Cuando madrugo para acudir al trabajo procuro hacerlo de una
forma silenciosa para no perturbar el merecido y necesario descanso del resto
de mi familia. Llego a tal punto que muchas veces no dejo ni que suene el
despertador. Soy capaz de vestirme a oscuras y puedo presumir de que en la
mayoría de las ocasiones mi querida esposa no se percata de mi marcha. Y lo
hago con la satisfacción de saber que no se ha interrumpido el descanso
familiar.
Todo sucede bien distinto cuando es mi querida esposa la que se
levanta primero. A ella le gusta poner el despertador media hora antes de la
señalada y así, cuando suena por primera vez, se solaza y disfruta sobremanera
del consuelo que da saber que aún le quedan unos minutos de ese agradable
estado de sopor en el que se funden el mundo real y el de los sueños. Mientras,
ese invento del diablo no para de lanzar su soniquete cada cinco minutos. Me
gustaría poder disfrutar este periodo como lo hace ella, pero desde que suena
por primera vez no veo llegar la hora en que acuda un día el Exterminador de
Despertadores y lo aniquile, no sin antes haberle realizado todo tipo de
torturas.
Mi querida esposa cree que para estar bien despierta no hay nada
como un buen paseo matutino. Sin él no es persona. Entonces dedica los
siguientes diez minutos a subir y bajar por la escalera de casa. Si no lo hace
un mínimo de siete veces piensa que se puede acabar el mundo. Tras su paseo
comienza una extraña tabla de ejercicios para fortalecer el tren superior
consistentes, por lo general, en abrir y cerrar las puertas correderas de los
armarios con la excusa de buscar ropa. Esto le lleva otros diez minutos. Podemos
llegar a pensar en que hacer los mismos ejercicios a diario nos lleve al aburrimiento.

§ **Fragmentos de registros**:
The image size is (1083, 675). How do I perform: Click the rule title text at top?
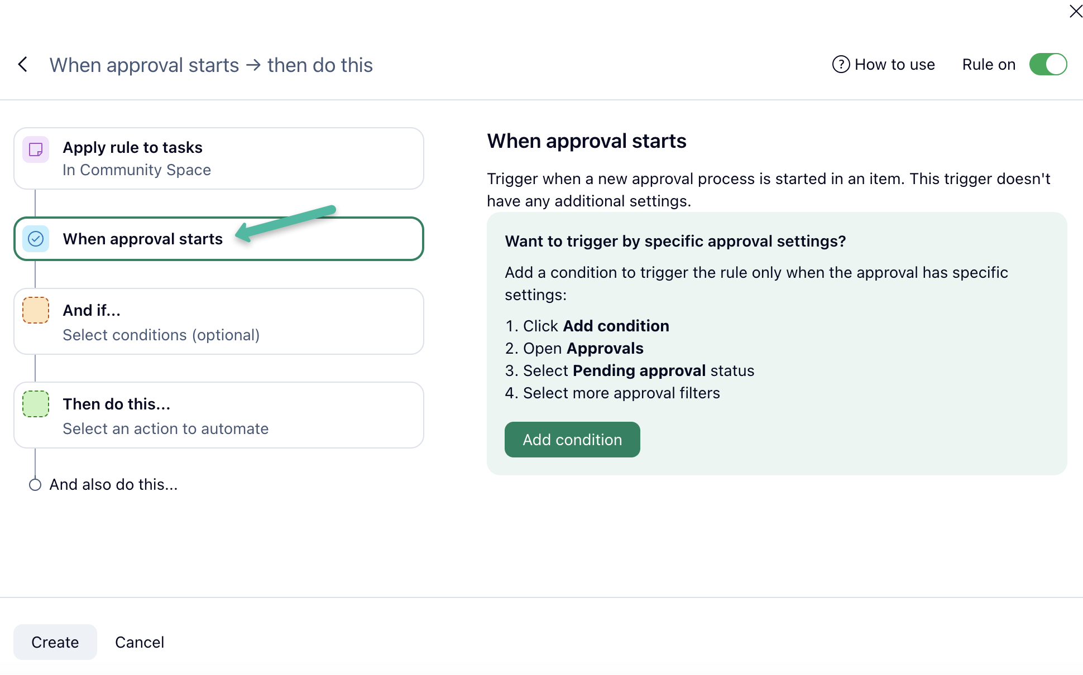pyautogui.click(x=211, y=65)
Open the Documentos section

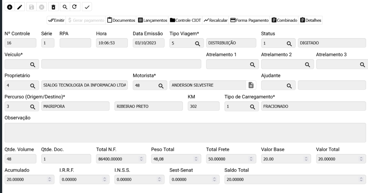(121, 20)
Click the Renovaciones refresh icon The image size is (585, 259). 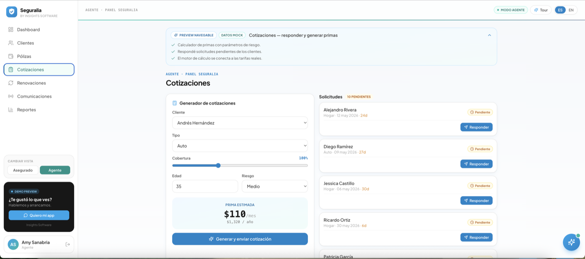11,83
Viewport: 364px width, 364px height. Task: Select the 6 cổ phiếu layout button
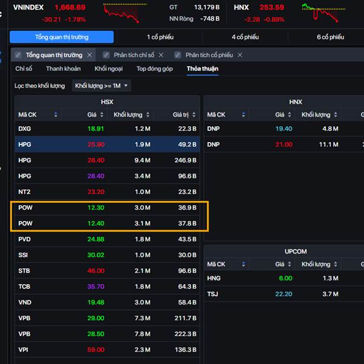click(x=330, y=37)

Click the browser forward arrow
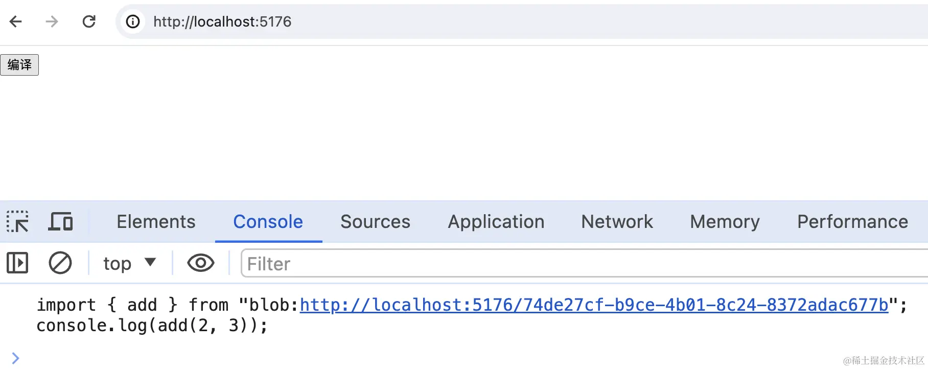click(52, 21)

§ **Detalles del ejercicio**:
Copia de nuevo el fragmento del texto sobre los madrugones en familia, comenzando en "Mi querida esposa cree" y terminando en "lleve al aburrimiento.". Cambia "siete" por "nueve".

§ **Respuesta de la tarea**:
Mi querida esposa cree que para estar bien despierta no hay nada
como un buen paseo matutino. Sin él no es persona. Entonces dedica los
siguientes diez minutos a subir y bajar por la escalera de casa. Si no lo hace
un mínimo de nueve veces piensa que se puede acabar el mundo. Tras su paseo
comienza una extraña tabla de ejercicios para fortalecer el tren superior
consistentes, por lo general, en abrir y cerrar las puertas correderas de los
armarios con la excusa de buscar ropa. Esto le lleva otros diez minutos. Podemos
llegar a pensar en que hacer los mismos ejercicios a diario nos lleve al aburrimiento.